-- BEGIN --

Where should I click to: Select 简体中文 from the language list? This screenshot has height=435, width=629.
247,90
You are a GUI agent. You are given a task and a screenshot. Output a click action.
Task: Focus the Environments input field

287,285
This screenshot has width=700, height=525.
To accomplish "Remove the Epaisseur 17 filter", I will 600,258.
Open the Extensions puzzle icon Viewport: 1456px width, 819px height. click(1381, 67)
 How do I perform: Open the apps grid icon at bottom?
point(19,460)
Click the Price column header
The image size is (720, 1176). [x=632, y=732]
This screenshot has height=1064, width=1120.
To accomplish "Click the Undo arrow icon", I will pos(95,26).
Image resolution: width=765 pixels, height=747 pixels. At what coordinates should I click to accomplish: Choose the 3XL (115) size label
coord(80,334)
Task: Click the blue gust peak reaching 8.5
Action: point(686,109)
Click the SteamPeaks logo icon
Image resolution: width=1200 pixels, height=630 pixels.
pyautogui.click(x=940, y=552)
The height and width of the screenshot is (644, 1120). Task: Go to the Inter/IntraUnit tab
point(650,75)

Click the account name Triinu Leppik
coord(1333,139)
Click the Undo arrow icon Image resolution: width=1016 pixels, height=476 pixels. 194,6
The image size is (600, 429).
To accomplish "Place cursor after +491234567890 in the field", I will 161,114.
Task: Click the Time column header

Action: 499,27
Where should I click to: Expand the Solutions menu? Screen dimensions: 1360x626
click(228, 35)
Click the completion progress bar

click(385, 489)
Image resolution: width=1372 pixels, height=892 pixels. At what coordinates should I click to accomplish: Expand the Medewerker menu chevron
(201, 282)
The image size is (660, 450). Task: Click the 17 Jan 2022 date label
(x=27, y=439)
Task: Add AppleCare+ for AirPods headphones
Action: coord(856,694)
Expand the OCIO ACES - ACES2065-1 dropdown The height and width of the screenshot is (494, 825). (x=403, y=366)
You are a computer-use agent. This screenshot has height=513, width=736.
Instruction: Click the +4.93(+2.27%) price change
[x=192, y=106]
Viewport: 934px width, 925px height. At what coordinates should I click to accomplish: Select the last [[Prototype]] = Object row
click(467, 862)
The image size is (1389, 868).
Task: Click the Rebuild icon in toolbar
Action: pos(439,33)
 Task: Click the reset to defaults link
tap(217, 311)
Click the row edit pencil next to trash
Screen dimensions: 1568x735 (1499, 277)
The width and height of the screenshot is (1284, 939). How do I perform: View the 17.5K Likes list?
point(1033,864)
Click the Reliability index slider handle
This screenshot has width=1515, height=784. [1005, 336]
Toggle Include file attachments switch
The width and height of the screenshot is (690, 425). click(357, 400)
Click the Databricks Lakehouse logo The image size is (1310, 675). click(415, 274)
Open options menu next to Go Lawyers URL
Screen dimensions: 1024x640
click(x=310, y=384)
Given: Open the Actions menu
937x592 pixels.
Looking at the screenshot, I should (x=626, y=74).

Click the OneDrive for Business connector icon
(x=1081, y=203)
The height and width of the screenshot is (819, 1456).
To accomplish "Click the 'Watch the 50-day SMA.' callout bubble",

-- END --

TO BE DONE: Copy every line of the material above that contains the word "label", keeping case exact.

TASK OUTPUT:
Image resolution: width=765 pixels, height=747 pixels. At what coordinates should I click to accomplish: Choose the 3XL (115) size label
The image size is (660, 450). Task: Click the 17 Jan 2022 date label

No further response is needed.